Джессика радовалась нашей встрече, хотя ей было непросто решиться. Она сомневалась, беспокоилась, чувствовала себя виноватой, потому что обманула мужа, сказав, что не хочет оставаться одна и заночует у подруги. Я знал, как мучительна для нее эта ложь, она стала первым «заусенцем» в ее нравственном кодексе. И все-таки Джессика была счастлива и возбуждена перспективой любовного свидания.
Я вдруг испугался разочарования. Что, если «наяву» эта женщина окажется не такой уж интересной и привлекательной? В конце концов, добрая половина качеств, которыми я ее наделил, были плодом моей фантазии. Джессика могла обмануть меня – я не раз сталкивался с фантазерками и выдумщицами. Некоторые придумывали себе образ, напоминающий героинь моих романов, другие надеялись вдохновить меня на написание новой истории, но я всех их разоблачал – иногда при первой же личной встрече. «Нет, Джессика не из таких. Она искренняя, настоящая, цельная», – убеждал я себя.
Я приехал в отель «Риттенхаус», принял душ, переоделся и вызвал такси. Свидание было назначено в ресторане «Джеффрис» в центре города, напротив Сити-Холла. Он славился своей кухней и изысканной обстановкой, кроме того, в зале было много укромно расположенных столиков с видом на ратушу: здание, в стиле Второй империи[11], слегка напоминало Лувр и контрастировало с холодной архитектурой окружающих домов. Джессика не ожидала, что окажется в таком шикарном и изысканном месте, и ужасно боялась, что нас увидят вместе. Я хотел, чтобы наша первая встреча прошла в незабываемой обстановке, и постарался ее успокоить.
Когда я вошел, она уже сидела за столиком в нише, в дальнем конце зала, и, увидев меня, подняла руку и улыбнулась. Я прочел в ее взгляде смятение.
– Ты же не станешь изображать оробевшую фанатку, – со смехом бросил я. – Мы хоть и недолго, но знакомы!
– Конечно, но… сейчас все иначе… реально.

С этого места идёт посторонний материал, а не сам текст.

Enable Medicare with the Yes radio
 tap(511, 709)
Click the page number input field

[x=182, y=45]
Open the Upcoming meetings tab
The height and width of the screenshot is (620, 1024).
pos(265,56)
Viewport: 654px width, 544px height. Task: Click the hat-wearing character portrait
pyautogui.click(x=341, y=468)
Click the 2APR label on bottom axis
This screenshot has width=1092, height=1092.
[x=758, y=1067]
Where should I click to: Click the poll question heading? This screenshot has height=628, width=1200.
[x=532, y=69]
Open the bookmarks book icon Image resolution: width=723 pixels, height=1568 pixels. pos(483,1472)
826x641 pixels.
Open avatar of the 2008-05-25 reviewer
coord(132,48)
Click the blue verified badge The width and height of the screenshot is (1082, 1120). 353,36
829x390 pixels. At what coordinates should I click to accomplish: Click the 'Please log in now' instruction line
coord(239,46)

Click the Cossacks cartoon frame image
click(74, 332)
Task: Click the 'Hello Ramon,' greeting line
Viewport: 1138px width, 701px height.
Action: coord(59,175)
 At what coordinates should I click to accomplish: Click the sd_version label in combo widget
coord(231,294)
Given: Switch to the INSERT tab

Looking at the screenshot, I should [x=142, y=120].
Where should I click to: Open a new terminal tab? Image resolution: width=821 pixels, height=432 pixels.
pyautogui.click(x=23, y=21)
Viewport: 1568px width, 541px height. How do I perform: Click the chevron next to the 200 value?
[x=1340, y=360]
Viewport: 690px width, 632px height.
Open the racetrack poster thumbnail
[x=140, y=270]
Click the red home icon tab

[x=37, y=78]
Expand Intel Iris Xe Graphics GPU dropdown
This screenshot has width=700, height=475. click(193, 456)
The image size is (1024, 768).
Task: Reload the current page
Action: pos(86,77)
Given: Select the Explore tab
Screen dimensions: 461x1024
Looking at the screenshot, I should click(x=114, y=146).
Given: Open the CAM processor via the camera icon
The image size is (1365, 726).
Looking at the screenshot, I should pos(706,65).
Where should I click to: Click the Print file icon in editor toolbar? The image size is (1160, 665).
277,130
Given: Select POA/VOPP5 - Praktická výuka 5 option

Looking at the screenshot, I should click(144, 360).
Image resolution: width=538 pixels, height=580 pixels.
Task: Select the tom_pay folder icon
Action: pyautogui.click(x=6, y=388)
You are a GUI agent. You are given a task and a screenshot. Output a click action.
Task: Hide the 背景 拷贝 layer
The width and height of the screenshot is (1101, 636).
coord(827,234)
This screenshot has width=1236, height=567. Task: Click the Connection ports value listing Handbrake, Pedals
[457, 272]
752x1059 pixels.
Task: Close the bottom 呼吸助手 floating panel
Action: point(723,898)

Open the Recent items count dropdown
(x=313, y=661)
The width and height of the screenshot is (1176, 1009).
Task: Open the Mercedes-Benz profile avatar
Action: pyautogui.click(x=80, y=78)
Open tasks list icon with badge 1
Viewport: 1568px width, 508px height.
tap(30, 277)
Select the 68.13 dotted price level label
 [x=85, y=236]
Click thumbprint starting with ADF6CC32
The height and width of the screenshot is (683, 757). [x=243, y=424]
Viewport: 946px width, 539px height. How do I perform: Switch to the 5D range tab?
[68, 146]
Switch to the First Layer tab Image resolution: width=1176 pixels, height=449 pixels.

В первые минуты Джессике было ужасно неловко. Подобно всем женщинам, с которыми я встречался, она пыталась контролировать ситуацию, следила за своими словами и жестами, чтобы соответствовать себе «виртуальной». Потом успокоилась, поняла, что нравится мне, и расслабилась. Я был рад, что не обманулся в своих ожиданиях: Джессика совершенно меня очаровала. Ее застенчивость трогала, а сомнения забавляли. Я задавал вопрос за вопросом, вознамерившись подобраться к ней поближе через воспоминания. Я хотел как можно больше узнать о детстве Джессики и ее семье, мне нужны были детали, и она с удовольствием рассказывала свою историю.
Мои предположения касательно личной жизни Джессики оказались верными: на фотографиях она выглядела победительно счастливой, но за внешней беззаботностью скрывалась неудовлетворенность. Я понимал, что это как-то связано с ее мужем. Мне не нужны были признания – тоскливый взгляд, слишком громкий смех, готовый в любой момент сорваться в плач, говорили сами за себя.
11
Стиль Второй империи, или Второй ампир (Франция, 1852–1870), – смесь французского классицизма с элементами ампира, Ренессанса и барокко. Известный символ стиля – здание Гранд Опера в Париже архитектора Шарля Гарнье.